(Word and element location records)
· · · · ·

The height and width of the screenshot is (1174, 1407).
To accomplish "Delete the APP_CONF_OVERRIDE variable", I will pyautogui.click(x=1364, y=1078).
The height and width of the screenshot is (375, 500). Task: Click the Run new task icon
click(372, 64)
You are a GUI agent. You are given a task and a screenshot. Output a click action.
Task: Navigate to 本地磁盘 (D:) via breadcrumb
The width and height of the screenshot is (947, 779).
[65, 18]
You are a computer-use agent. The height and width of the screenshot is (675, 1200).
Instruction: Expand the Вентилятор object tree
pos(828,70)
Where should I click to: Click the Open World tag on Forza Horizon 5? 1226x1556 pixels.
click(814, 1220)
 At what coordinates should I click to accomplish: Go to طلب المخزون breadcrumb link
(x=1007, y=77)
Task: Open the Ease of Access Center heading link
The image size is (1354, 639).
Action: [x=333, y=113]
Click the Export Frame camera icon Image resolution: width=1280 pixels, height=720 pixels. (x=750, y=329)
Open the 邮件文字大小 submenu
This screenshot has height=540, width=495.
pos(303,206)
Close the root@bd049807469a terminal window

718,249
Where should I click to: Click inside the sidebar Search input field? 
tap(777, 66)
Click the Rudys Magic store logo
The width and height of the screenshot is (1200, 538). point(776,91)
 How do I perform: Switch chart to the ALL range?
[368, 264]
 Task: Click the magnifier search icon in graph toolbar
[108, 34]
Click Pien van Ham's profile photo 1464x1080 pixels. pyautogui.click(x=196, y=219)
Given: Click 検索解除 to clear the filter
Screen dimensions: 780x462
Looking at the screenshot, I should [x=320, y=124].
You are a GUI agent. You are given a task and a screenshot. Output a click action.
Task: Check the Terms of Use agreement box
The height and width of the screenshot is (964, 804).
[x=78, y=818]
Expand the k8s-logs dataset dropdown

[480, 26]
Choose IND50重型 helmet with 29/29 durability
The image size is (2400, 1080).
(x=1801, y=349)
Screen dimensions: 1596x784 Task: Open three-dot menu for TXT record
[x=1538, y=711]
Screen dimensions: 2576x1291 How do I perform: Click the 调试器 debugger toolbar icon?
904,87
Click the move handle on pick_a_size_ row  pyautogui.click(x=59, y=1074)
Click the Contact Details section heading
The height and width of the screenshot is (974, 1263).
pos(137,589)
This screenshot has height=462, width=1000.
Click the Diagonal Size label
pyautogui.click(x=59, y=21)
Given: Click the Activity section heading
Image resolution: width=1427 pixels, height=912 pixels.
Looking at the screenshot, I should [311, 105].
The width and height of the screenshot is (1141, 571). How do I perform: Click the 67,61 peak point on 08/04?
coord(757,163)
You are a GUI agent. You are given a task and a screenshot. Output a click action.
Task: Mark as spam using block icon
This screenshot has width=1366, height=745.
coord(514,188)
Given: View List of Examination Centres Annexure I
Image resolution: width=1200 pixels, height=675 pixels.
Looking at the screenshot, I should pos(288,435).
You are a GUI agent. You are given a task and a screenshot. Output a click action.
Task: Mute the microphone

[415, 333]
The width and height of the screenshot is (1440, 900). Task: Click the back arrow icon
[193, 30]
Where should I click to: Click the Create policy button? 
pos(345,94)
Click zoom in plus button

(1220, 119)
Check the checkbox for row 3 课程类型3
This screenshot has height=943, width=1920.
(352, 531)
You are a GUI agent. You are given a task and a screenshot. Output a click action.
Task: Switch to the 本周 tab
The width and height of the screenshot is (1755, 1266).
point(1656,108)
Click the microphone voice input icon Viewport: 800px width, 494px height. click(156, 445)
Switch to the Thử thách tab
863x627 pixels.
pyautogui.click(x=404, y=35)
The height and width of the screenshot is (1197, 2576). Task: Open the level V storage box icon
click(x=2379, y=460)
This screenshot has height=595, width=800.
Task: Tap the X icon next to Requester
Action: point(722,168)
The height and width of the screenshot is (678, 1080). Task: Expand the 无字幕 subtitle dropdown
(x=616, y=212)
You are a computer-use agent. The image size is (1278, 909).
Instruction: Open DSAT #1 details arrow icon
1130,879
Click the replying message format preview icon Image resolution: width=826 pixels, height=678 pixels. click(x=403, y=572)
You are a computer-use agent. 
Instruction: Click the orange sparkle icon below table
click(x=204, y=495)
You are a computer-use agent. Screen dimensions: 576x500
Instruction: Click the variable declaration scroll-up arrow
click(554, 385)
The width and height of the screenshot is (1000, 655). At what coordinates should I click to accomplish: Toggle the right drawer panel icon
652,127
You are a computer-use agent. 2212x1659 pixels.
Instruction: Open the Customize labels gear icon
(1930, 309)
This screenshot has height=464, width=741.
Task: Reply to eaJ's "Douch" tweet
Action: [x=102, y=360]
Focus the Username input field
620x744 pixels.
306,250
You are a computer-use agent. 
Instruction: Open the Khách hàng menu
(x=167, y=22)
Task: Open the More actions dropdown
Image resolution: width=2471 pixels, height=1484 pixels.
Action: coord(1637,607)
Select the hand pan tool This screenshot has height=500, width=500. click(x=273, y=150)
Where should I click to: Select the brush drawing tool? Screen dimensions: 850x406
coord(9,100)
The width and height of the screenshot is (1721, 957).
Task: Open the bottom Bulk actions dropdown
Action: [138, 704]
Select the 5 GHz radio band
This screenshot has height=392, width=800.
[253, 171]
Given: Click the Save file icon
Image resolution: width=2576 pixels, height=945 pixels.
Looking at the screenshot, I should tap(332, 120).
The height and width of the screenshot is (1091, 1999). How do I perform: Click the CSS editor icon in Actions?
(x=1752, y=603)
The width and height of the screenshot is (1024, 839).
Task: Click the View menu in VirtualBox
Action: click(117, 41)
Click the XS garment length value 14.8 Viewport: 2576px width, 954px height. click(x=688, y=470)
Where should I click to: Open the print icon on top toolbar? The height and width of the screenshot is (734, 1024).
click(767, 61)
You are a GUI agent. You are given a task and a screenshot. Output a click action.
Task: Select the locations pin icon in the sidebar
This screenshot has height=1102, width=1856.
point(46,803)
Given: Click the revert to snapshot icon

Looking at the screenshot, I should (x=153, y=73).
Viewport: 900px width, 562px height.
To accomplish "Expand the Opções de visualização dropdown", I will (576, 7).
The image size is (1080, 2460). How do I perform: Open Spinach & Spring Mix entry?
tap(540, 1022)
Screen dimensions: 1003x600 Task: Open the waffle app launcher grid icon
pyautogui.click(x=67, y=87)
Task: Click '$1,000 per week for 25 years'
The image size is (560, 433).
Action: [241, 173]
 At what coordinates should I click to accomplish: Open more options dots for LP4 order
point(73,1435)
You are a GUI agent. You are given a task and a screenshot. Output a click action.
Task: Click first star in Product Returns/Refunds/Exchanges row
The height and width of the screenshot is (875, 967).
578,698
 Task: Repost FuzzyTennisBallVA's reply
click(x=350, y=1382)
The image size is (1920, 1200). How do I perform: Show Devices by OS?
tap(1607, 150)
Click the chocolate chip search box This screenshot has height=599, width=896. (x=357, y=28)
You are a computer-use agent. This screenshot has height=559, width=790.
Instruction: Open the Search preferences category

· · · · ·

#### Given exercise:
Rewrite every line of the records above as a numbered list in order, and skip any blank lines.

#### Correct response:
1. The height and width of the screenshot is (1174, 1407).
2. To accomplish "Delete the APP_CONF_OVERRIDE variable", I will pyautogui.click(x=1364, y=1078).
3. The height and width of the screenshot is (375, 500). Task: Click the Run new task icon
4. click(372, 64)
5. You are a GUI agent. You are given a task and a screenshot. Output a click action.
6. Task: Navigate to 本地磁盘 (D:) via breadcrumb
7. The width and height of the screenshot is (947, 779).
8. [65, 18]
9. You are a computer-use agent. The height and width of the screenshot is (675, 1200).
10. Instruction: Expand the Вентилятор object tree
11. pos(828,70)
12. Where should I click to: Click the Open World tag on Forza Horizon 5? 1226x1556 pixels.
13. click(814, 1220)
14.  At what coordinates should I click to accomplish: Go to طلب المخزون breadcrumb link
15. (x=1007, y=77)
16. Task: Open the Ease of Access Center heading link
17. The image size is (1354, 639).
18. Action: [x=333, y=113]
19. Click the Export Frame camera icon Image resolution: width=1280 pixels, height=720 pixels. (x=750, y=329)
20. Open the 邮件文字大小 submenu
21. This screenshot has height=540, width=495.
22. pos(303,206)
23. Close the root@bd049807469a terminal window
24. 718,249
25. Where should I click to: Click inside the sidebar Search input field? 
26. tap(777, 66)
27. Click the Rudys Magic store logo
28. The width and height of the screenshot is (1200, 538). point(776,91)
29.  How do I perform: Switch chart to the ALL range?
30. [368, 264]
31.  Task: Click the magnifier search icon in graph toolbar
32. [108, 34]
33. Click Pien van Ham's profile photo 1464x1080 pixels. pyautogui.click(x=196, y=219)
34. Given: Click 検索解除 to clear the filter
35. Screen dimensions: 780x462
36. Looking at the screenshot, I should [x=320, y=124].
37. You are a GUI agent. You are given a task and a screenshot. Output a click action.
38. Task: Check the Terms of Use agreement box
39. The height and width of the screenshot is (964, 804).
40. [x=78, y=818]
41. Expand the k8s-logs dataset dropdown
42. [480, 26]
43. Choose IND50重型 helmet with 29/29 durability
44. The image size is (2400, 1080).
45. (x=1801, y=349)
46. Screen dimensions: 1596x784 Task: Open three-dot menu for TXT record
47. [x=1538, y=711]
48. Screen dimensions: 2576x1291 How do I perform: Click the 调试器 debugger toolbar icon?
49. 904,87
50. Click the move handle on pick_a_size_ row  pyautogui.click(x=59, y=1074)
51. Click the Contact Details section heading
52. The height and width of the screenshot is (974, 1263).
53. pos(137,589)
54. This screenshot has height=462, width=1000.
55. Click the Diagonal Size label
56. pyautogui.click(x=59, y=21)
57. Given: Click the Activity section heading
58. Image resolution: width=1427 pixels, height=912 pixels.
59. Looking at the screenshot, I should [311, 105].
60. The width and height of the screenshot is (1141, 571). How do I perform: Click the 67,61 peak point on 08/04?
61. coord(757,163)
62. You are a GUI agent. You are given a task and a screenshot. Output a click action.
63. Task: Mark as spam using block icon
64. This screenshot has width=1366, height=745.
65. coord(514,188)
66. Given: View List of Examination Centres Annexure I
67. Image resolution: width=1200 pixels, height=675 pixels.
68. Looking at the screenshot, I should pos(288,435).
69. You are a GUI agent. You are given a task and a screenshot. Output a click action.
70. Task: Mute the microphone
71. [415, 333]
72. The width and height of the screenshot is (1440, 900). Task: Click the back arrow icon
73. [193, 30]
74. Where should I click to: Click the Create policy button? 
75. pos(345,94)
76. Click zoom in plus button
77. (1220, 119)
78. Check the checkbox for row 3 课程类型3
79. This screenshot has height=943, width=1920.
80. (352, 531)
81. You are a GUI agent. You are given a task and a screenshot. Output a click action.
82. Task: Switch to the 本周 tab
83. The width and height of the screenshot is (1755, 1266).
84. point(1656,108)
85. Click the microphone voice input icon Viewport: 800px width, 494px height. click(156, 445)
86. Switch to the Thử thách tab
87. 863x627 pixels.
88. pyautogui.click(x=404, y=35)
89. The height and width of the screenshot is (1197, 2576). Task: Open the level V storage box icon
90. click(x=2379, y=460)
91. This screenshot has height=595, width=800.
92. Task: Tap the X icon next to Requester
93. Action: point(722,168)
94. The height and width of the screenshot is (678, 1080). Task: Expand the 无字幕 subtitle dropdown
95. (x=616, y=212)
96. You are a computer-use agent. The image size is (1278, 909).
97. Instruction: Open DSAT #1 details arrow icon
98. 1130,879
99. Click the replying message format preview icon Image resolution: width=826 pixels, height=678 pixels. click(x=403, y=572)
100. You are a computer-use agent. 
101. Instruction: Click the orange sparkle icon below table
102. click(x=204, y=495)
103. You are a computer-use agent. Screen dimensions: 576x500
104. Instruction: Click the variable declaration scroll-up arrow
105. click(554, 385)
106. The width and height of the screenshot is (1000, 655). At what coordinates should I click to accomplish: Toggle the right drawer panel icon
107. 652,127
108. You are a computer-use agent. 2212x1659 pixels.
109. Instruction: Open the Customize labels gear icon
110. (1930, 309)
111. This screenshot has height=464, width=741.
112. Task: Reply to eaJ's "Douch" tweet
113. Action: [x=102, y=360]
114. Focus the Username input field
115. 620x744 pixels.
116. 306,250
117. You are a computer-use agent. 
118. Instruction: Open the Khách hàng menu
119. (x=167, y=22)
120. Task: Open the More actions dropdown
121. Image resolution: width=2471 pixels, height=1484 pixels.
122. Action: coord(1637,607)
123. Select the hand pan tool This screenshot has height=500, width=500. click(x=273, y=150)
124. Where should I click to: Select the brush drawing tool? Screen dimensions: 850x406
125. coord(9,100)
126. The width and height of the screenshot is (1721, 957).
127. Task: Open the bottom Bulk actions dropdown
128. Action: [138, 704]
129. Select the 5 GHz radio band
130. This screenshot has height=392, width=800.
131. [253, 171]
132. Given: Click the Save file icon
133. Image resolution: width=2576 pixels, height=945 pixels.
134. Looking at the screenshot, I should tap(332, 120).
135. The height and width of the screenshot is (1091, 1999). How do I perform: Click the CSS editor icon in Actions?
136. (x=1752, y=603)
137. The width and height of the screenshot is (1024, 839).
138. Task: Click the View menu in VirtualBox
139. Action: click(117, 41)
140. Click the XS garment length value 14.8 Viewport: 2576px width, 954px height. click(x=688, y=470)
141. Where should I click to: Open the print icon on top toolbar? The height and width of the screenshot is (734, 1024).
142. click(767, 61)
143. You are a GUI agent. You are given a task and a screenshot. Output a click action.
144. Task: Select the locations pin icon in the sidebar
145. This screenshot has height=1102, width=1856.
146. point(46,803)
147. Given: Click the revert to snapshot icon
148. Looking at the screenshot, I should (x=153, y=73).
149. Viewport: 900px width, 562px height.
150. To accomplish "Expand the Opções de visualização dropdown", I will (576, 7).
151. The image size is (1080, 2460). How do I perform: Open Spinach & Spring Mix entry?
152. tap(540, 1022)
153. Screen dimensions: 1003x600 Task: Open the waffle app launcher grid icon
154. pyautogui.click(x=67, y=87)
155. Task: Click '$1,000 per week for 25 years'
156. The image size is (560, 433).
157. Action: [241, 173]
158.  At what coordinates should I click to accomplish: Open more options dots for LP4 order
159. point(73,1435)
160. You are a GUI agent. You are given a task and a screenshot. Output a click action.
161. Task: Click first star in Product Returns/Refunds/Exchanges row
162. The height and width of the screenshot is (875, 967).
163. 578,698
164.  Task: Repost FuzzyTennisBallVA's reply
165. click(x=350, y=1382)
166. The image size is (1920, 1200). How do I perform: Show Devices by OS?
167. tap(1607, 150)
168. Click the chocolate chip search box This screenshot has height=599, width=896. (x=357, y=28)
169. You are a computer-use agent. This screenshot has height=559, width=790.
170. Instruction: Open the Search preferences category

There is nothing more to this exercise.